Ce changement de taux s'aligne sur les exigences européennes et vise à encourager l'écologisation du parc automobile. Des pays comme l'Allemagne, l'Autriche et le Danemark appliquent déjà cette réglementation.
Pour l'instant, uniquement en Flandre
Actuellement, la taxe, introduite en avril 2016 pour les camions de plus de 3,5 tonnes, dépend du poids du véhicule, de la norme Euro et de la région où le véhicule est conduit.
À partir de juillet, la Flandre ajoutera un nouveau paramètre : la classe d'émission de CO2. La Wallonie et la région bruxelloise n'ont pas encore introduit la surtaxe CO2, mais il est probable qu'elles suivront à long terme, car les règles européennes finiront par l'exiger.
Les nouvelles classes d'émissions vont de 1 à 5. Les camions de la classe 1 sont ceux qui émettent le plus de dioxyde de carbone, tandis que la classe 5 est réservée exclusivement aux véhicules à émissions nulles (ZEV).
Par conséquent, les taux en Flandre varient de 0,010 € par km pour un camion léger à zéro émission à 0,395 € pour les camions les plus lourds et les plus polluants de la norme Euro 0. Les véhicules immatriculés pour la première fois avant le 1er juillet 2019 appartiennent automatiquement à la première classe.
Les transporteurs doivent enregistrer eux-mêmes la classe d'émission de leurs véhicules dans leur unité embarquée (OBU). Pour déterminer la classe correcte, Viapass lancera un modèle de calcul sur son site web en avril. Les utilisateurs doivent mettre à jour leurs appareils avant le 1er juillet.
Un montant supplémentaire estimé à 250 millions d'euros
Chaque jour ouvrable, une moyenne de 150 000 véhicules soumis à la redevance kilométrique circulent sur les routes de la Région flamande et de Bruxelles-Capitale, ainsi que sur celles gérées par la SOFICO en Région wallonne.
La Flandre n'utilise pas seulement la redevance comme un moyen actif d'orienter le secteur des transports vers des pratiques plus écologiques, mais compte également sur elle pour générer des revenus supplémentaires pour l'entretien des routes et la mobilité.
Pour 2027, ce montant est estimé à 250 millions d'euros. En 2024, le gouvernement flamand a généré environ 658 millions d'euros de recettes grâce à la redevance kilométrique.
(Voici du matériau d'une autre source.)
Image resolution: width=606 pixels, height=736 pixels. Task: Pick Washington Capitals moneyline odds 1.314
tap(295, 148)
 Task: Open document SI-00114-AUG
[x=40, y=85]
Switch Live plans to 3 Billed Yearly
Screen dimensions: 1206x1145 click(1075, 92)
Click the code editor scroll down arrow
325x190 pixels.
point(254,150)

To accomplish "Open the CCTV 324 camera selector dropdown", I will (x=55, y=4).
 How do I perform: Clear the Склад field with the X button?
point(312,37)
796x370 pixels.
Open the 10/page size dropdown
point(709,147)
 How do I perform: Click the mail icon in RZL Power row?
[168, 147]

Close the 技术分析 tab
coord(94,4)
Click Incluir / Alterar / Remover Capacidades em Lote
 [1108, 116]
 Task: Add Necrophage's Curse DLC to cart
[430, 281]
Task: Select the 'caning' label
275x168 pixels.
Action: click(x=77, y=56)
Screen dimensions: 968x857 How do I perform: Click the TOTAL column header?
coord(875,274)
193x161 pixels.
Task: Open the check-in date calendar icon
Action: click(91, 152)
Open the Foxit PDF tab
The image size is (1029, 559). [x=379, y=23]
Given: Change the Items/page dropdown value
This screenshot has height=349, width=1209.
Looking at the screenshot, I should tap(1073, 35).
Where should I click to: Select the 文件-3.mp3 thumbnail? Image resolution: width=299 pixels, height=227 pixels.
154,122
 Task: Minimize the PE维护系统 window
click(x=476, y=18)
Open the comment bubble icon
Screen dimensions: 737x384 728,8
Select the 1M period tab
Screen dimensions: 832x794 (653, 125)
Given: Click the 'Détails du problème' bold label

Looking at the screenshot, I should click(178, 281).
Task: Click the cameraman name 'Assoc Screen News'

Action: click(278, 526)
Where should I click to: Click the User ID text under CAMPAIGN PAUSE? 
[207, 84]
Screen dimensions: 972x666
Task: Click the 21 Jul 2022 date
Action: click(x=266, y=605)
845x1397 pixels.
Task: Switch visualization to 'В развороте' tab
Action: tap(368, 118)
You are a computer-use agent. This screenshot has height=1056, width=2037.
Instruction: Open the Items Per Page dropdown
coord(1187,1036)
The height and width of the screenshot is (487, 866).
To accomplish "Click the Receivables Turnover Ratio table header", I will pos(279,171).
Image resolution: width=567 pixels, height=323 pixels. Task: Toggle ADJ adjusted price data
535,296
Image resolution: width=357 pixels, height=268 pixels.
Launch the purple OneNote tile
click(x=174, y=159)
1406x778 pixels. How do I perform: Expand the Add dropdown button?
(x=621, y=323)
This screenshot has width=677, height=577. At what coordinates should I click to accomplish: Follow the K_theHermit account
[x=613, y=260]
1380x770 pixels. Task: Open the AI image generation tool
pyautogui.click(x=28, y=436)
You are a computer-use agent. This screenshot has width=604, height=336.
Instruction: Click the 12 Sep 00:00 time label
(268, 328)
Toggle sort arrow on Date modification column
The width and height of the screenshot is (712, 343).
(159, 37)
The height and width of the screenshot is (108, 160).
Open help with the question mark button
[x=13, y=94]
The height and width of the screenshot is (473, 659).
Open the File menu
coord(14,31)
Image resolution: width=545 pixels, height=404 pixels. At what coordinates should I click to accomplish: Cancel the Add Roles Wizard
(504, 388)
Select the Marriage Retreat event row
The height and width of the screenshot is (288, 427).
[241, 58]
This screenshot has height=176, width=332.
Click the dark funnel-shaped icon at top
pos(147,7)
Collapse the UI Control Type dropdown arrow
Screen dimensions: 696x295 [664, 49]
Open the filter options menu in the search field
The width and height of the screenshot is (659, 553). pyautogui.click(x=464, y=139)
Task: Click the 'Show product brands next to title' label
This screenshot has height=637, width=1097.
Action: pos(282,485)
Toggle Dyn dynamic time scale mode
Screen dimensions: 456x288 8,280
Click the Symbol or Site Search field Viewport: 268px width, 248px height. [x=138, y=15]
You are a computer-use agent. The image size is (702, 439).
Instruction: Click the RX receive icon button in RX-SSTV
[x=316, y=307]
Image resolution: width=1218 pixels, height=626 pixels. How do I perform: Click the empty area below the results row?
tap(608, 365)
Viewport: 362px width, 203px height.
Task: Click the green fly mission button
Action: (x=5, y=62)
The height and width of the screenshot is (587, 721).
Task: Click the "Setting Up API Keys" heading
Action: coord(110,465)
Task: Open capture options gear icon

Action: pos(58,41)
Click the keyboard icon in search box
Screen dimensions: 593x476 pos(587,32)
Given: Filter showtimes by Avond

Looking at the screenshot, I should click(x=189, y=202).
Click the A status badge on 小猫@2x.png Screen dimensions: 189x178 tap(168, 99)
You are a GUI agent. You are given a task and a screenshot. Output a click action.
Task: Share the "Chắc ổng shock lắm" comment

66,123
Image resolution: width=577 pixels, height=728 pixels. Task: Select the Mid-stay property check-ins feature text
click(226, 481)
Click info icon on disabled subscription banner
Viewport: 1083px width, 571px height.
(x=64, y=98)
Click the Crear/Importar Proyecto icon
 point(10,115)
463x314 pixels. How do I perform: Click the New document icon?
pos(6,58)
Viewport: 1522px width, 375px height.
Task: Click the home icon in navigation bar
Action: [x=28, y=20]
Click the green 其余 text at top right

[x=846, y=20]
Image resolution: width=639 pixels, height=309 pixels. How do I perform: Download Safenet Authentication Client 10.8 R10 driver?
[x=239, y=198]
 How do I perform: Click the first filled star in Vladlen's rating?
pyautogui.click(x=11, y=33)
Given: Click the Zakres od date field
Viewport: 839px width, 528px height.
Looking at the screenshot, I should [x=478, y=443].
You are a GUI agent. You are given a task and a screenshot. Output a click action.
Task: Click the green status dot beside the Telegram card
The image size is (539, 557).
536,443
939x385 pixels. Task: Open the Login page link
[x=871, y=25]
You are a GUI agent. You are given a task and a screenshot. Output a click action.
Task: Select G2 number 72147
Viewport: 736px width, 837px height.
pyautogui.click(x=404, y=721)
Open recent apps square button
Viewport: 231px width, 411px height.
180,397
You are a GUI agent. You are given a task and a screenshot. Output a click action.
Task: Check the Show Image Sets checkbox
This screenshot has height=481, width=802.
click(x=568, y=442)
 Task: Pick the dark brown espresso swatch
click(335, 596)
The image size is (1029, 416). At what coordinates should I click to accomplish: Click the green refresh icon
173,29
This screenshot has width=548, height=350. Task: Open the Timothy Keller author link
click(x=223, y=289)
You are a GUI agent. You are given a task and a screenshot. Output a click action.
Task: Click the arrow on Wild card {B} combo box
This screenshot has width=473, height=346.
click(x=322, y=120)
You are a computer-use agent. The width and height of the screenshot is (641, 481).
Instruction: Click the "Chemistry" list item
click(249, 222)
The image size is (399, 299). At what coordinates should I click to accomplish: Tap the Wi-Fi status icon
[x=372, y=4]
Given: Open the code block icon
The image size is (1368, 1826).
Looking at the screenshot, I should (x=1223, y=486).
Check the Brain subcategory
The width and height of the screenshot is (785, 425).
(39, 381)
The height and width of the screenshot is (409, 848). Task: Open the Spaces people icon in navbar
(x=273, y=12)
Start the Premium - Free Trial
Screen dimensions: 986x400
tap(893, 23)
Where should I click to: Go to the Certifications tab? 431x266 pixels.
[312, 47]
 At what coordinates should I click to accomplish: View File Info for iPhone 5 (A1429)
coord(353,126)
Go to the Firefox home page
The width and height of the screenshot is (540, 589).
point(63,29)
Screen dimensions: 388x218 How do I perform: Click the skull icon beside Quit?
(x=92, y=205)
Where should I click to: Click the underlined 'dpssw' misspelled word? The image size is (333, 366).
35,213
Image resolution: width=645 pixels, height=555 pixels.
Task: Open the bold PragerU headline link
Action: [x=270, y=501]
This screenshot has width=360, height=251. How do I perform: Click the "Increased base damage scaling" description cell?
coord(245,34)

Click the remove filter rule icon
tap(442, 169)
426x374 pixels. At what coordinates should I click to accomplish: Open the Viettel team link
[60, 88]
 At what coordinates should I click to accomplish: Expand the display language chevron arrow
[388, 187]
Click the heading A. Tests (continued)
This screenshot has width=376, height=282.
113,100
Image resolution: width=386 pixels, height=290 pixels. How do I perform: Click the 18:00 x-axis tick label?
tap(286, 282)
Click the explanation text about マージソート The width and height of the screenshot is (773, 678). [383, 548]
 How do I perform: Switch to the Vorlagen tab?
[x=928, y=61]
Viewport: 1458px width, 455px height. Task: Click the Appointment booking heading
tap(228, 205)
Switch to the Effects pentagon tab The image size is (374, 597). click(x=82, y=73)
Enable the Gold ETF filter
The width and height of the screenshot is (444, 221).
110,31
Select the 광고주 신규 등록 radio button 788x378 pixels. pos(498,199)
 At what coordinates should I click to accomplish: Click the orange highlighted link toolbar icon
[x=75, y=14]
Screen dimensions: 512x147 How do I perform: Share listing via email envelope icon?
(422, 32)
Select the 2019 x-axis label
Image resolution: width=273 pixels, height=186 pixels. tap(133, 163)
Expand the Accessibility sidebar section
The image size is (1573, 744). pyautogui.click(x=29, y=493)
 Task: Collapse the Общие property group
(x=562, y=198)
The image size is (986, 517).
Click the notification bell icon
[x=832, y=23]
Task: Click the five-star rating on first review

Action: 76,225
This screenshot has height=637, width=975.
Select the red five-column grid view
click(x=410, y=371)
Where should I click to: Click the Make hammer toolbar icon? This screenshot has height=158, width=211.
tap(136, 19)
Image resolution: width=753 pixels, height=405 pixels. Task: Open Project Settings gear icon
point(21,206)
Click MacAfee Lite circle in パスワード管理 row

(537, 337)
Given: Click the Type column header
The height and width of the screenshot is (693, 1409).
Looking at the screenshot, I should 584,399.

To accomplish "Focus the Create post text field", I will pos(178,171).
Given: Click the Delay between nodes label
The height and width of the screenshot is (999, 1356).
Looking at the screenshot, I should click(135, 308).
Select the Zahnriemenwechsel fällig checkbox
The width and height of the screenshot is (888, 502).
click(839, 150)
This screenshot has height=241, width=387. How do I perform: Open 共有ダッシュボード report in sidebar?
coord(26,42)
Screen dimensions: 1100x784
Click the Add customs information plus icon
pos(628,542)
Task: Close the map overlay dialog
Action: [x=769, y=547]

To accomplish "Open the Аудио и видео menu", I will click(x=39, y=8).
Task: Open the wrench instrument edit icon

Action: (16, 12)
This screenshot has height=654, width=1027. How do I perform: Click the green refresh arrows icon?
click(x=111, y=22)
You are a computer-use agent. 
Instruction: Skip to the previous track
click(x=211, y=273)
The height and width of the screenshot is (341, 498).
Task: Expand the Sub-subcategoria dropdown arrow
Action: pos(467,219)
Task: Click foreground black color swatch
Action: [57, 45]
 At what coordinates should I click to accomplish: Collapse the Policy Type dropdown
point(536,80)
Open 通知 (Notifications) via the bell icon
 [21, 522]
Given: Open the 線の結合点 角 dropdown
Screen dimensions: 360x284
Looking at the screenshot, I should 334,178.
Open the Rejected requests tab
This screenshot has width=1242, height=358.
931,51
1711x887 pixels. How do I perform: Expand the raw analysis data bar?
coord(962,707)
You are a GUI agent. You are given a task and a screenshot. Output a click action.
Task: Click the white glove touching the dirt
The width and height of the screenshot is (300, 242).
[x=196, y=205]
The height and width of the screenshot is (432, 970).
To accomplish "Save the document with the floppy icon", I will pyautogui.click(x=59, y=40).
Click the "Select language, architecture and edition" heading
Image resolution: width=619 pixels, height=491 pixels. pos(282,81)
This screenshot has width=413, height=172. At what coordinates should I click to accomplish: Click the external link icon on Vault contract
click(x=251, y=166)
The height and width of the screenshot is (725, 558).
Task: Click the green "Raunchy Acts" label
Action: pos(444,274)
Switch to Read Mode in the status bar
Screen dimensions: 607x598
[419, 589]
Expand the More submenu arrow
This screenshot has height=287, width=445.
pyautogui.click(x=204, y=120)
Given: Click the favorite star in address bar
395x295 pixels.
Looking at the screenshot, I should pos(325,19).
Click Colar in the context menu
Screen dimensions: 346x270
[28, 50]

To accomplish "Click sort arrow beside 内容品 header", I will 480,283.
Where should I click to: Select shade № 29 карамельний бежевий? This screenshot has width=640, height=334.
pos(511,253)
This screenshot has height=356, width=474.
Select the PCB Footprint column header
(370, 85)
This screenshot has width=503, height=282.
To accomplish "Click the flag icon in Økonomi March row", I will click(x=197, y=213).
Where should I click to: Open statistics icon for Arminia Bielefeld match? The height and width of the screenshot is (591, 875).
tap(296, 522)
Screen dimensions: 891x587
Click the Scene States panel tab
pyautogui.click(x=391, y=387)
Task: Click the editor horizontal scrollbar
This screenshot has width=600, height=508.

Les émissions du secteur des transports ont augmenté
Selon les données les plus récentes (2024-2025) du Baromètre de la transition du SPF Santé publique et Environnement, le secteur des transports est responsable d'environ 25% des émissions totales de gaz à effet de serre de la Belgique. A titre de comparaison, en 1990, ce chiffre n'était que de 14,4%.
Les données de l'Agence flamande de l'environnement (VMM) montrent que le transport représente environ 60% des émissions d'oxyde d'azote (NOX) dans la région.